Anyone who has ever made a trip to Brazil knows them, the Catadores. As Brazil's private waste collectors, they shoulder the waste of the megacities. Like many other emerging countries, Brazil has developed so rapidly in recent years, that infrastructure and waste disposal have not kept pace. Thus, people made it their profession to collect recyclable waste from streets and landfills to sell it to companies that extract recycling raw materials from it. The Catadores are ostracized by society, yet their function is irreplaceable. It is thanks to them, that almost every Coke and beer can in Brazil is recycled. In the megacity of Belo Horizonte, for example, the Catadores collect four times as much waste as the city.

Often, they are women without education who cannot find work and collect garbage under unhealthy conditions to resell it. The companies receive around 90 percent of the profits, leaving only about 10 percent to the Catadores. Nevertheless, their situation is much better today than it was 20 years ago.
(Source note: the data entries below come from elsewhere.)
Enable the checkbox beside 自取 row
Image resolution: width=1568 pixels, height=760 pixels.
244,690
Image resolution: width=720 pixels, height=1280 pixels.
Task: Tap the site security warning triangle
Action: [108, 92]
Waste collection is now recognized as a profession, and organized waste pickers are seen as legitimate stakeholders, who can voice their opinions at local, state, and national level. In addition, the national "Solid Waste and Carbon Finance Project" is developing strategies to engage waste pickers in local waste management systems.

The 2014 World Cup – The start of a modern recycling project

While cooperation between Catadores and recycling companies works well, the public sector often lags behind with its tasks. For example, 80 percent of Brazilian municipalities did not have a plan for their waste management until early 2014. In the wake of the 2014 World Cup in Brazil, however, this was to change. The "Jardim Gramacho" garbage dump in Rio de Janeiro, the largest in South America to date, was removed in 2012 and replaced by a modern recycling plant. The recycled PET bottles were used to make the chairs for the newly built stadium in the capital Brasília.
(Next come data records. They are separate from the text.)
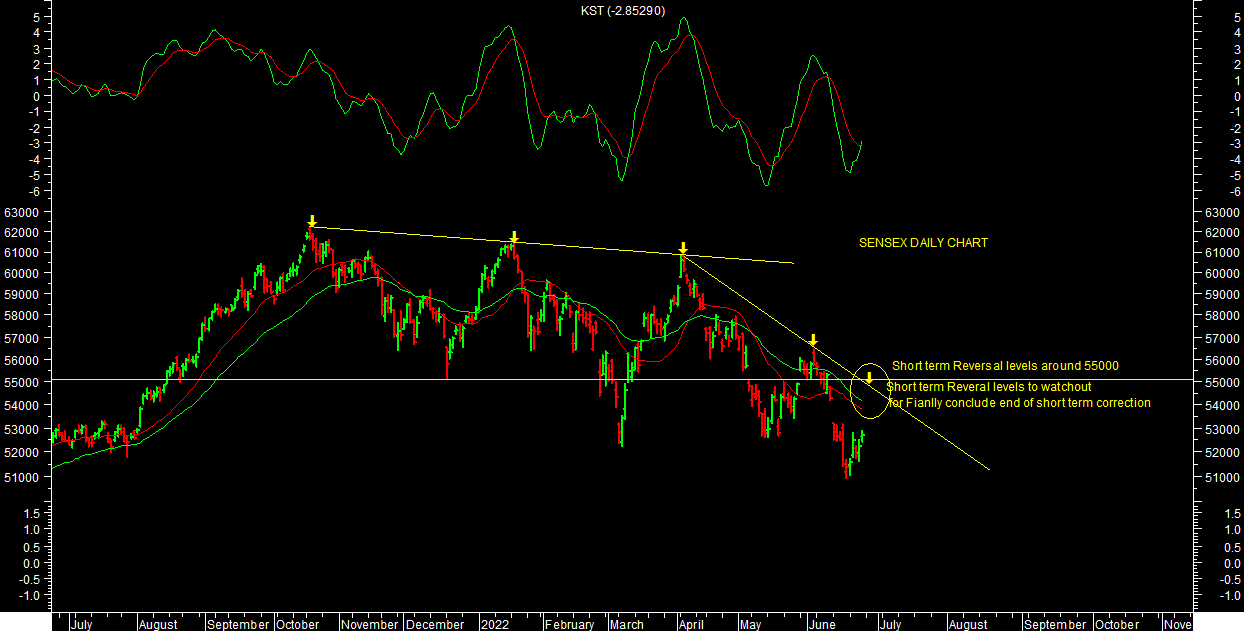Click the 63000 label on the left price axis
This screenshot has width=1244, height=631.
(x=21, y=213)
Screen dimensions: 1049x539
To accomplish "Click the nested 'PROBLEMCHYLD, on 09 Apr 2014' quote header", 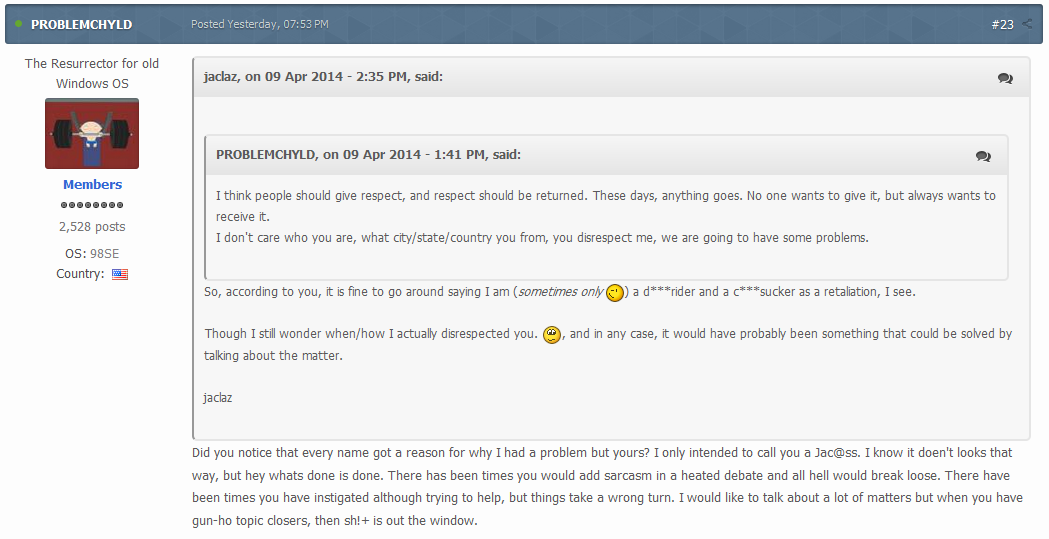I will click(368, 155).
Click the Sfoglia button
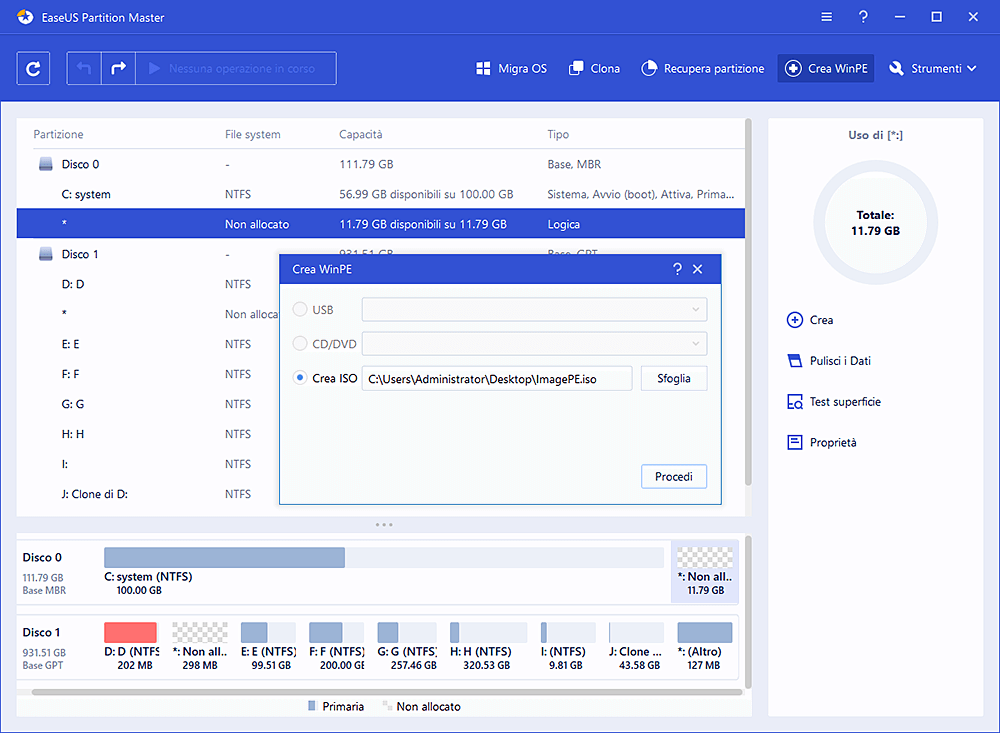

The largest garbage dump outside Brasília was also closed in the beginning of 2018 and replaced by a modern landfill and sorting plant. Almost 1,000 former Catadores were trained at the modern facilities. As a role model for other Brazilian cities, they are working with universities nationwide to train engineers in sustainable waste management. The goal is for Brazil's entire industry to become much more climate-friendly.
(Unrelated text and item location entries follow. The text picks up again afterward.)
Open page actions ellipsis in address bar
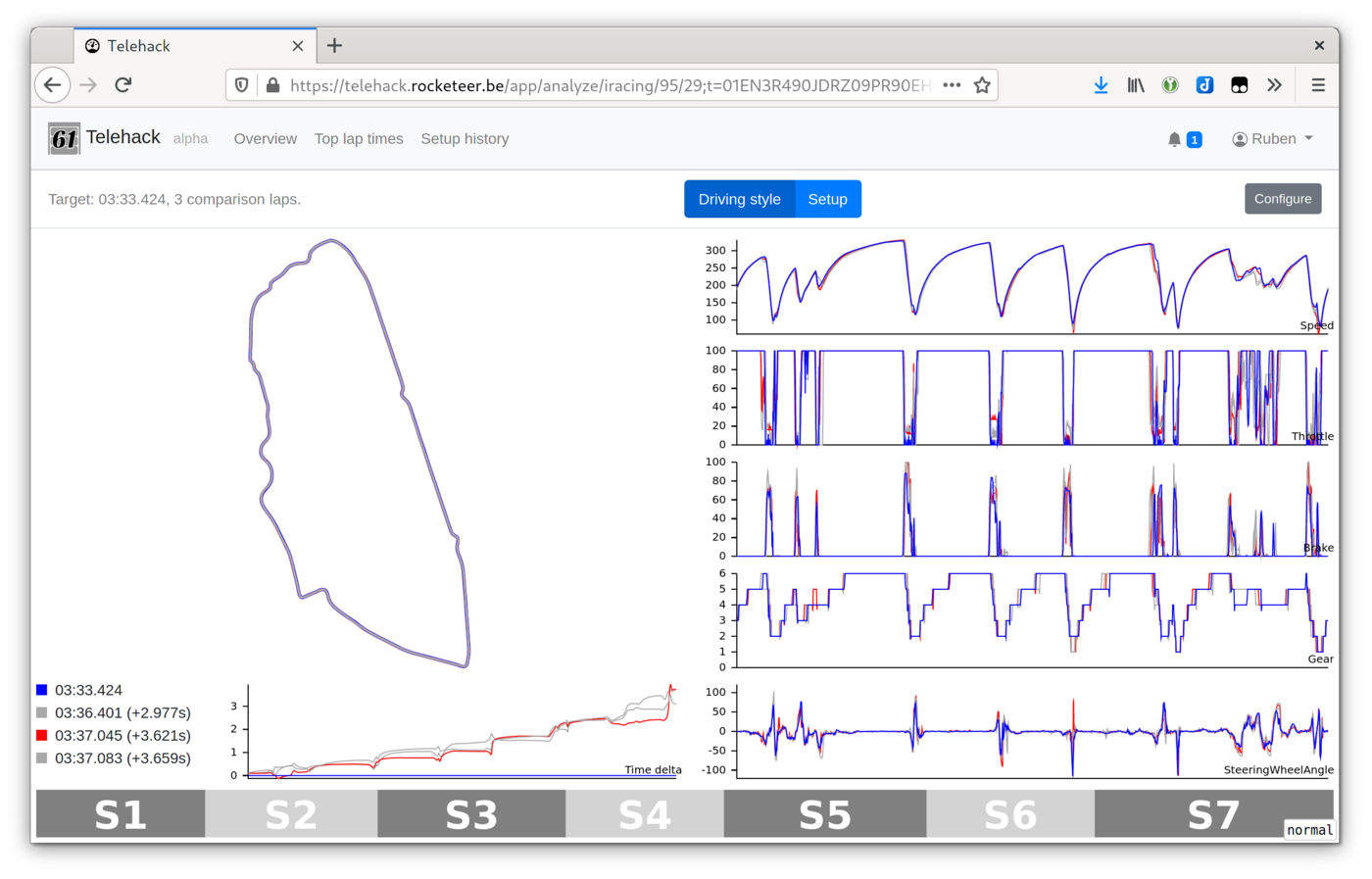1372x879 pixels. click(x=952, y=85)
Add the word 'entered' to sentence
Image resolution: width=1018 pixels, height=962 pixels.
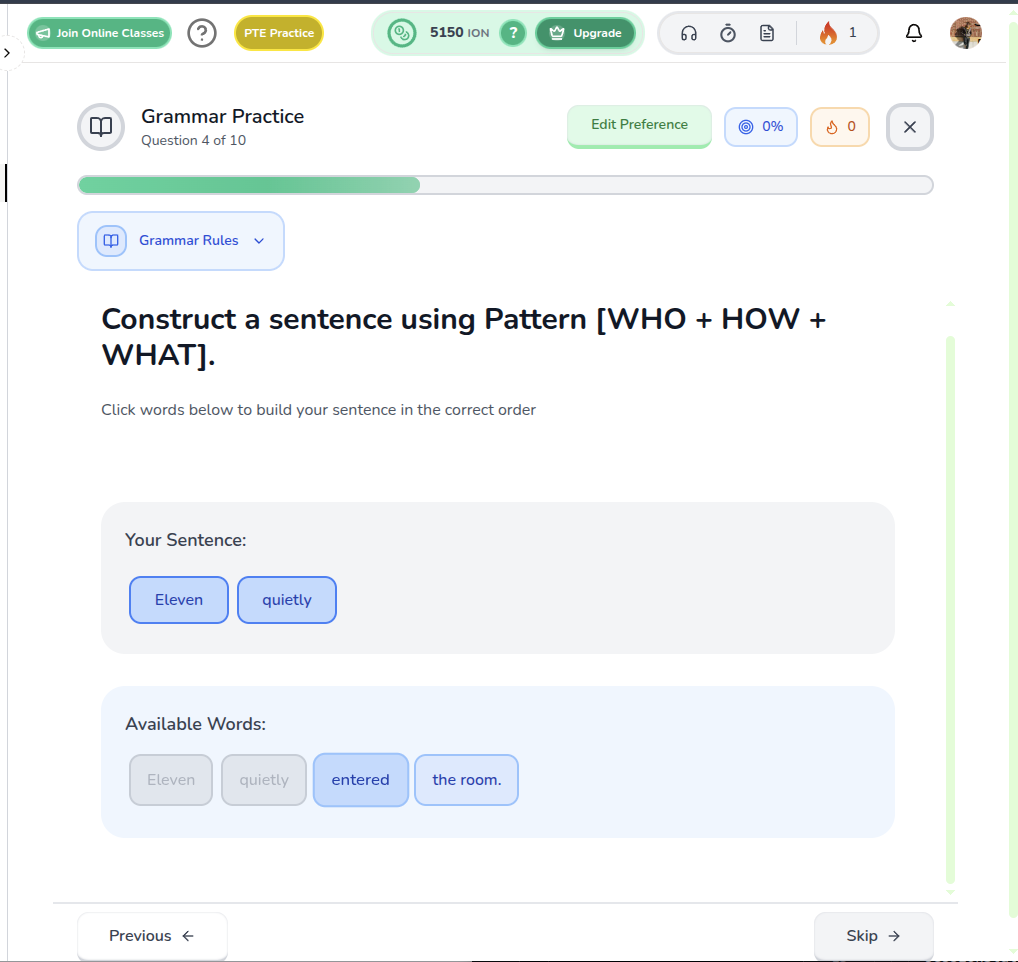coord(360,780)
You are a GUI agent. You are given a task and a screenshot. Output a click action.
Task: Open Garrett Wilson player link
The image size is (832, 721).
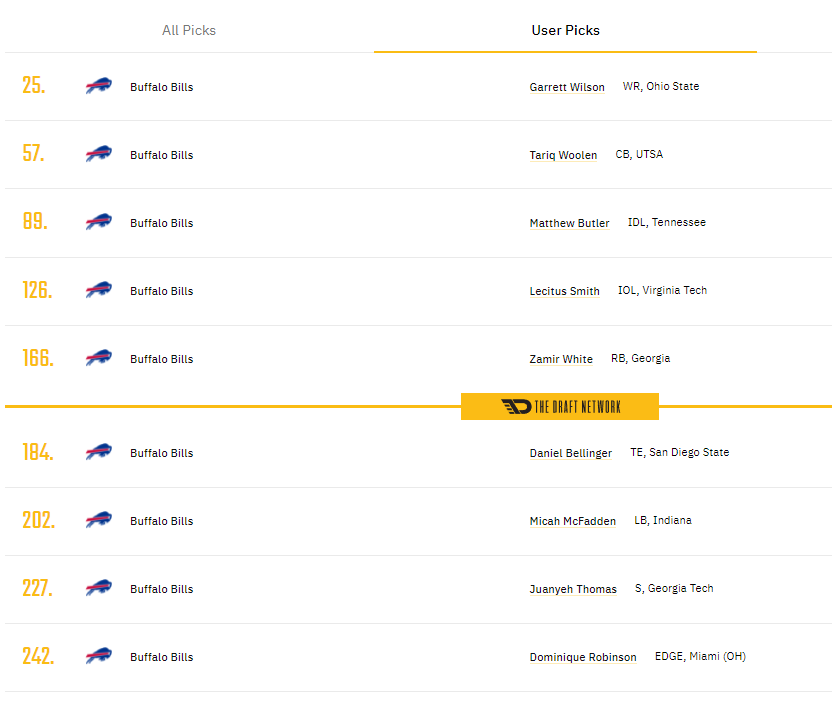pyautogui.click(x=567, y=87)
Pioneer Curitiba – The "green capital of Latin America"

Curitiba, the "green capital of Latin America," proves that Brazil is on the right track. Long-time mayor Jaime Lerner is considered the founding father of the ecological city and the inventor of sustainable urban development. Thanks to his commitment, a green belt has been created on the hills of Curitiba that is exceptional even by European standards. One million trees have been plantet, that adorn the city as green lungs, and pavilions made of the simplest materials have been erected in the parks, blending in perfectly with the landscape. The pavilions are the trademark of the capital of Paraná, of which the Curitibans are particularly proud. The Glass Palace is especially popular with the inhabitants. It was built in 1991 within a very short time from recyclable metal tubes, wires, and glass. The Ópera de Arame was also built in the backwaters of the greenbelt and grows almost organically out of a wooded wetland. The opera looks like a small water castle that is definitely worth visiting! Where a Botanical Garden now sprawls in Curitiba, there used to be a smelly garbage dump.

Jaime Lerner also wanted to improve the living conditions in the inner city in the nineties and fight against the problems of population growth. Thus, he launched the "garbage that is not garbage" campaign, which became a successful method of waste separation. Favela residents are motivated to collect recyclable waste in their settlements and deliver it to brightly painted garbage trucks in exchange for bus tickets, exercise books, vegetables, or fruit. This system was later taken up by other cities and is still practiced today.

European cities can also take Curitiba's waste management as an example. After all, who wouldn't be motivated when rewarded for recycling?
If you are curious to experience the most organized and cleanest city in South America, you should definitely pay Curitiba a visit during your Brazilian vacation!